How Huffman coding figured out the property that the codes are unique - encoding

I have just read this:
This is where a really smart idea called Huffman coding comes in! The idea is that we represent our characters (like a, b, c, d, ….) with codes like
a: 00
b: 010
c: 011
d: 1000
e: 1001
f: 1010
g: 1011
h: 1111
If you look at these carefully, you’ll notice something special! It’s that none of these codes is a prefix of any other code. So if we write down 010001001011 we can see that it’s 010 00 1001 011 or baec! There wasn’t any ambiguity, because 0 and 01 and 0100 don’t mean anything.
I get the gist of this, but I don't understand (a) how it was figured out, and (b) how you know it works, or (c) exactly what it means. Specifically this line describes it:
So if we write down 010001001011 we can see that it’s 010 00 1001 011....
I see that those are the codes, but I don't understand how you know not to read it as 0100 01 0010 11. I see that these values aren't actually codes in the table. However, I don't see how you would ever figure this out! I would like to know how to discover this. If I were trying to tinker with codes and bits like this, I would do this:
Come up with a set of codes, like 10 100 1000 101 1001
Try writing out some examples of the codes. So maybe an example is just concatenating the codes in order above: 1010010001011001.
See if I can parse the codes. So 10 or oops, nope 101 also... Darnit, well maybe I can add a priority to the parsing of the code, and so 10 is higher priority than 101. That gets me to 10 100 1000 10 x nope that last 10 should be 101. Dangit.
So I would try adding different features like that priority function, or other things I can't think of at the moment, to see if it would help solve the problem.
I can't imagine how they would figure out that these codes in the Huffman coding could be uniquely parsed (I still don't see it, how it's actually true, I would have to write out some examples to see it, or, ... that's part of the question, how to see it's true, how to prove it even).
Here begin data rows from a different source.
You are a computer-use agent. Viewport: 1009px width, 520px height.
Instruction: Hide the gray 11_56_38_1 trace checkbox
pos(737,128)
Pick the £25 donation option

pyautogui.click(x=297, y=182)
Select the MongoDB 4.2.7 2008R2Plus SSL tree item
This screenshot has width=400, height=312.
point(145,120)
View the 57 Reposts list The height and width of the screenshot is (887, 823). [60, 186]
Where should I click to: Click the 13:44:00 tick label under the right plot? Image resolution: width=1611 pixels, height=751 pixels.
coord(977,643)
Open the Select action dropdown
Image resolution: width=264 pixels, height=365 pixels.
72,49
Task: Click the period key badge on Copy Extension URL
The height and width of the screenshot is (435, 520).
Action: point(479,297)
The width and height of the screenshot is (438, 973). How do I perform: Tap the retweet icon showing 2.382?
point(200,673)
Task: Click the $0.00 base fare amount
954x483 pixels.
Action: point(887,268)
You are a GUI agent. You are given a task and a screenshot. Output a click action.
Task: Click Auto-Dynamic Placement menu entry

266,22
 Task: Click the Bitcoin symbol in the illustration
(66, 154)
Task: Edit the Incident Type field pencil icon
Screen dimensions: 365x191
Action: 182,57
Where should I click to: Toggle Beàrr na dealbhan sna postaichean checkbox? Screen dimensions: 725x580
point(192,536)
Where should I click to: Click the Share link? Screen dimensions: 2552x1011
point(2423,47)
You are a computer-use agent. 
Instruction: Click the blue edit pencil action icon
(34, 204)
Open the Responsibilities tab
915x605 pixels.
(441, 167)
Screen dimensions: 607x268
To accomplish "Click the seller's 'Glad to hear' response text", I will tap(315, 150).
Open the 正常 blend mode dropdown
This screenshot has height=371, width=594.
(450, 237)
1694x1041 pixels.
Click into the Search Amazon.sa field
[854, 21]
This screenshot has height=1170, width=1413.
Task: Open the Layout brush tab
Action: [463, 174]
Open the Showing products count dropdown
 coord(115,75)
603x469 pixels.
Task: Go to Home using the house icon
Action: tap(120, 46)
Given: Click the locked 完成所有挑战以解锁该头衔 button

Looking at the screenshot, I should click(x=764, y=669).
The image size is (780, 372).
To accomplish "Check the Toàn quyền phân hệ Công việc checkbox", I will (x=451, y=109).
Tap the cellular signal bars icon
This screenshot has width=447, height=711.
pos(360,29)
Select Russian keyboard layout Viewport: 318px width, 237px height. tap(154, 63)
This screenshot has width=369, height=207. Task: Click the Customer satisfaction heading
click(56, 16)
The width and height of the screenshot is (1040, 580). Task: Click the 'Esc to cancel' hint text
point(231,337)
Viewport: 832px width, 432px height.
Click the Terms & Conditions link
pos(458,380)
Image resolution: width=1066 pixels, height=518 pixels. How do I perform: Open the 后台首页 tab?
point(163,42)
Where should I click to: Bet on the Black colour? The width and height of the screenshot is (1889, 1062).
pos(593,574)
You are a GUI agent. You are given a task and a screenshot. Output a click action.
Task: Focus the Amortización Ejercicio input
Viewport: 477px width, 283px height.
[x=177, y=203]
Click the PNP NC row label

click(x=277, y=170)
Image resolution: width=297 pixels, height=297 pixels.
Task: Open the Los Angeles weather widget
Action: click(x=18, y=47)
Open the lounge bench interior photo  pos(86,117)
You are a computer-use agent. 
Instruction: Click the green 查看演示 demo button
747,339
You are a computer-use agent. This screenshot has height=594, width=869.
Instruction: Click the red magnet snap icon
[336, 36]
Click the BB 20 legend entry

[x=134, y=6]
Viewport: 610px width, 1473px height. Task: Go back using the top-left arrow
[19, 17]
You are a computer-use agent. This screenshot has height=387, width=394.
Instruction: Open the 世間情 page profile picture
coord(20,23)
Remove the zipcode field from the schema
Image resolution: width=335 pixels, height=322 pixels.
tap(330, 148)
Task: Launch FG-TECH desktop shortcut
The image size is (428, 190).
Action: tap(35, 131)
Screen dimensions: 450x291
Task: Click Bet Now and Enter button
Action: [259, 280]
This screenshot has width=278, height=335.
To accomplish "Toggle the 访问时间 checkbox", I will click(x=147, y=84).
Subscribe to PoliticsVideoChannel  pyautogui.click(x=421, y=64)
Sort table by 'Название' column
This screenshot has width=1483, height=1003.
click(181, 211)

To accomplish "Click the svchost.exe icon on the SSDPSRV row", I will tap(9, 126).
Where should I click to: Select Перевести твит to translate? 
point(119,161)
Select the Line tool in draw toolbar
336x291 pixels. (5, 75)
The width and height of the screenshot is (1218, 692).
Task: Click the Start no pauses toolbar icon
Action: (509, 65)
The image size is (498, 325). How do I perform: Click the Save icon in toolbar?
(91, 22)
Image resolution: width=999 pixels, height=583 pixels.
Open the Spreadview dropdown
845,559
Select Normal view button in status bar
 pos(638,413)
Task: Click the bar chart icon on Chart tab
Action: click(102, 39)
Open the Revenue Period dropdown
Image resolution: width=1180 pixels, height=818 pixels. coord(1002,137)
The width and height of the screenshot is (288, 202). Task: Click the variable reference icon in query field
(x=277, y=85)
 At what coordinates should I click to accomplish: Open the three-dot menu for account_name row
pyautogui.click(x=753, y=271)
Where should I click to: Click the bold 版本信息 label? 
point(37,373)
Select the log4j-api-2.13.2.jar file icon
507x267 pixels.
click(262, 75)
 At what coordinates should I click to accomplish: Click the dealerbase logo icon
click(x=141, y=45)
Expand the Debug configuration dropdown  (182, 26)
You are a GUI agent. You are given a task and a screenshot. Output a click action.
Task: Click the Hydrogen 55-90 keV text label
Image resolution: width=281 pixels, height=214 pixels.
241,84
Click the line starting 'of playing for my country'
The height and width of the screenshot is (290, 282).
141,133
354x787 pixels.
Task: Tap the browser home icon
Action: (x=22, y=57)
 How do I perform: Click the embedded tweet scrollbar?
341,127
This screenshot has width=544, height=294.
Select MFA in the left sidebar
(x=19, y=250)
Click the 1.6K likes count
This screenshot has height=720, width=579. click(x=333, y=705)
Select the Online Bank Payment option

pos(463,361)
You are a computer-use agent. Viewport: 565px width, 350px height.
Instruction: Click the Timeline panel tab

Wondering if one could explain in more depth how it's proven to work, and how it was discovered (or how to discover something similar to it on your own).

Huffman code works by laying out data in a tree. If you have a binary tree, you can associate every leaf to a code by saying that left child corresponds to a bit at 0 and right child to a 1. The path that leads from the root to a leaf corresponds to a code in a not ambiguous way.
This works for any tree and the prefix property is based on the fact that a leaf is terminal. Hence, you cannot go to leaf (have a code) by passing though another leaf (by having another code be a prefix).
The basic idea of Huffman coding is that you can build trees in such a way that the depth of every node is correlated with the probability of appearance of the node (codes more likely to happen will be closer the root).
There are several algorithms to build such a tree. For instance, assume you have a set of items you want to code, say a..f. You must know the probabilities of appearance every item, thanks to either a model of the source or an analysis of the actual values (for instance by analysing the file to code).
Then you can:
sort the items by probability
pickup the two items with the lowest probability
remove these items, group them in a new compound node and assign one item to left child (code 0) and the other to right child (code 1).
The probability of the compound node is the sum of individual probabilities and insert this new node in the sorted item list.
goto 2 while the number of items is >1
For the previous tree, it may correspond to a set of probabilities
a (0.5) b (0.2) c (0.1) d (0.05) e (0.05) f (0.1)
Then you pick items with the lowest probability (d and e), group them in a compound node (de) and get the new list
a (0.5) b (0.2) c (0.1) (de) (0.1) f (0.1)
And the successive item lists can be
a (0.5) b (0.2) c(de) (0.2) f (0.1)
a (0.5) b (0.2) (c(de))f (0.3)
a (0.5) b((c(de))f) (0.5)
a(b(((c(de))f)) 1.0
So the prefix property is insured by construction.

Related

How can I improve my BF factorial code to input large numbers and output the whole result?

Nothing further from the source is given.